Avant cet espionnage téléphonique de journalistes, l'affaire Woerth-Bettencourt avait pourtant déjà révélé les mêmes pratiques. Ces dernières n'étaient alors pas diligentées par un procureur, mais par la Direction centrale du renseignement intérieur (DCRI, le service de renseignement du ministère de l'intérieur, chargé principalement du contre-espionnage et de la lutte antiterroriste). Il s'agissait cette fois de trouver l'origine d'autres «fuites de presse» en direction du Monde. La source éventuelle, selon les «fadettes», était un conseiller au cabinet de la ministre de la justice, Daniel Sénat, qui a été depuis appelé à d'autres fonctions.
Sous le couvert du «secret-défense» qui couvre toutes ses missions, la DCRI avait procédé en juillet 2010 à des «vérifications techniques» des communications téléphoniques en question. Ce qui avait conduit Le Monde à déposer plainte pour violation du secret des sources des journalistes – garanti par la loi –, le 20 septembre, au parquet de Paris.
Là encore, la légalité de cet espionnage téléphonique est fortement discutée.

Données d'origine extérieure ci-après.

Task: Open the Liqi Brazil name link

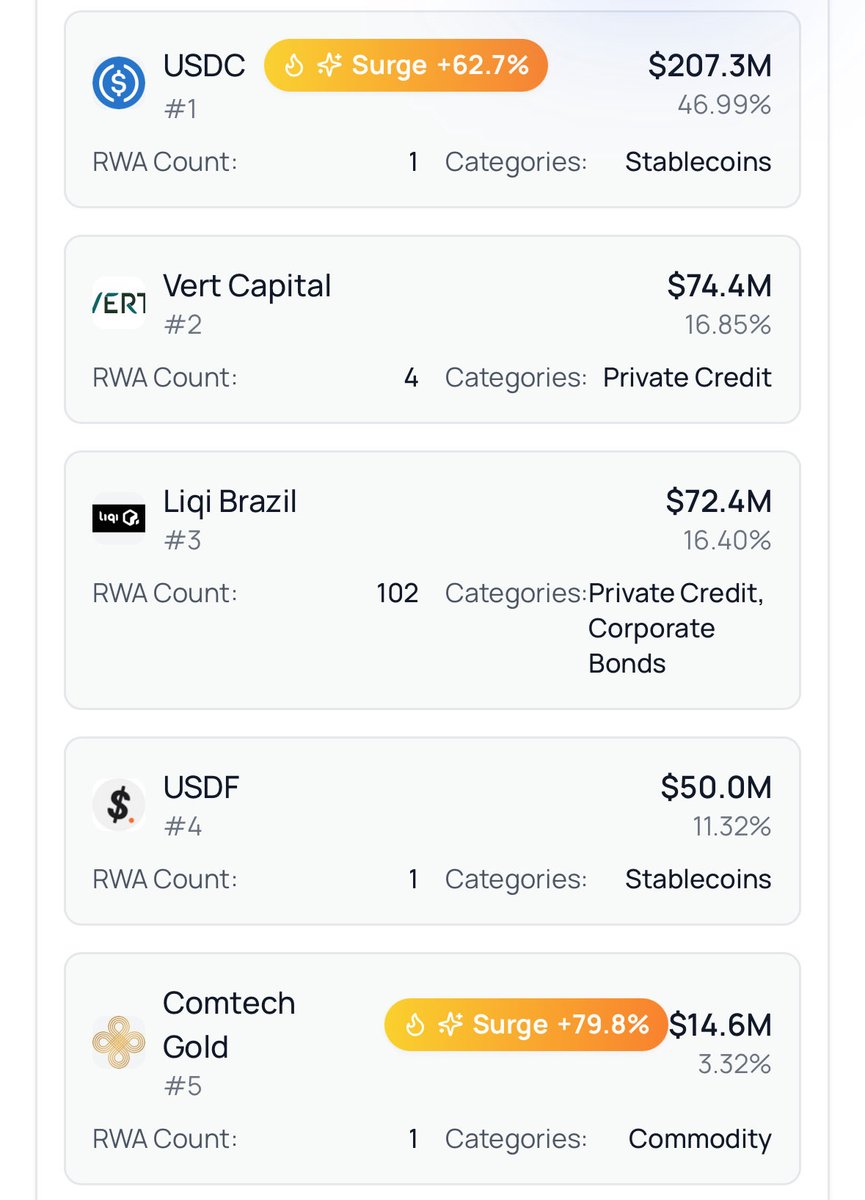Action: point(230,501)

Ce qui n'a pas empêché la DCRI d'opposer le «secret-défense» au procureur de la République de Paris, Jean-Claude Marin, lorsque le magistrat a demandé en septembre à ce service de police le contenu de ses «vérifications téléphoniques». Tant est si bien que le procureur de Paris a demandé au ministère de l'intérieur la «déclassification» de ces informations policières commodément classées sous le sceau du secret-défense.
Dans ce dossier Woerth-Bettencourt qui intéresse tant les sommets de l'Etat, la nomination d'un magistrat instructeur, indépendant, reste demandée de toutes parts. D'autant plus que le procureur Courroye est proche de Nicolas Sarkozy – lui-même éclaboussé par l'affaire –, qu'il a été nommé à son poste de Nanterre contre l'avis du Conseil supérieur de la magistrature et que son nom est régulièrement cité dans les enregistrements pirates réalisés au domicile de Liliane Bettencourt (qui lui prêtent des interventions hors-normes pour un représentant de l'autorité judiciaire...).
Même le procureur général de la Cour de cassation, Jean-Louis Nadal, a publiquement conseillé l'ouverture d'une information confiée à un juge d'instruction dans les volets de l'affaire impliquant le ministre Eric Woerth... Mais le procureur de Nanterre s'y refuse, tandis que la ministre de la justice Michèle Alliot-Marie se garde bien d'intervenir dans cette bataille au cœur de l'appareil judiciaire.
Le journal Le Monde a annoncé vendredi son intention de déposer plainte sur la base de l'article 77-1-1 du code de procédure pénale, qui impose au procureur de demander à des journalistes une autorisation avant de se faire communiquer leurs factures détaillées.